**** GIVEN RECORDS ****

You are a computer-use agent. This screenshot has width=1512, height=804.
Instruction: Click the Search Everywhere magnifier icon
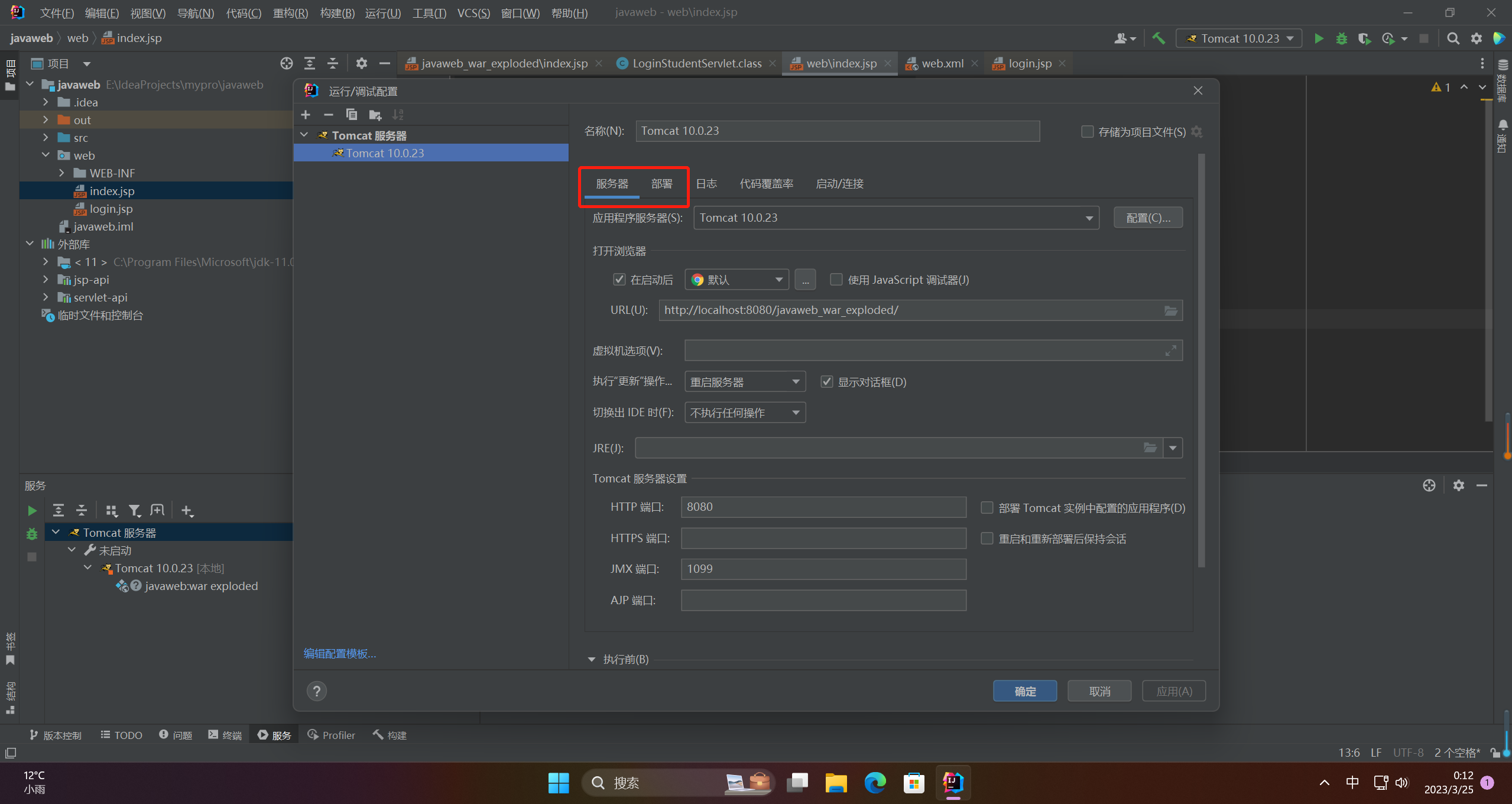[x=1452, y=38]
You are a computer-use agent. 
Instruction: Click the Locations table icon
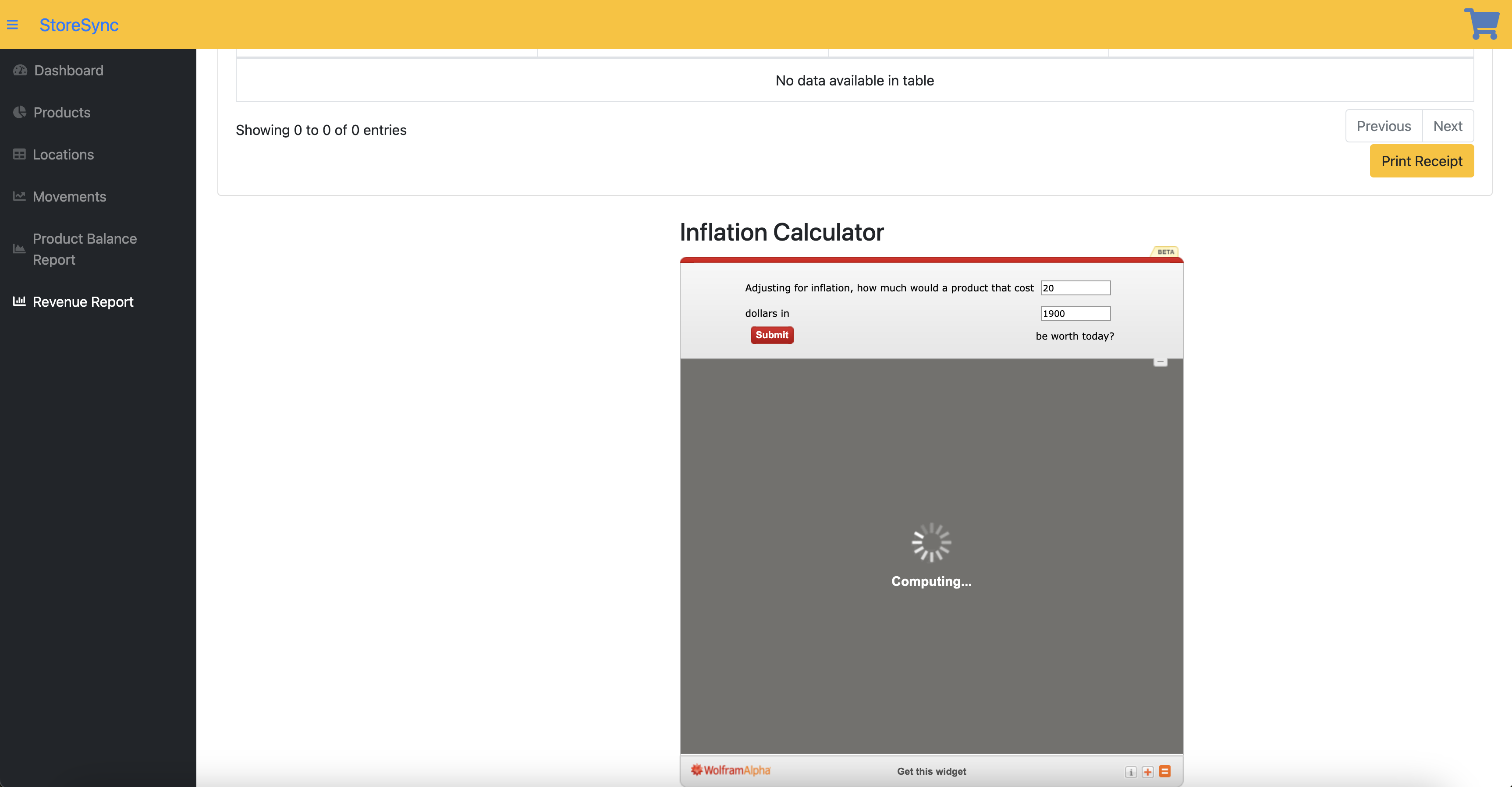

****

PROBLEM DETAILS:
All of the material above should be written out exactly as given, minus any images.

SOLUTION:
You are a computer-use agent. This screenshot has width=1512, height=804.
Instruction: Click the Search Everywhere magnifier icon
[x=1452, y=38]
You are a computer-use agent. 
Instruction: Click the Locations table icon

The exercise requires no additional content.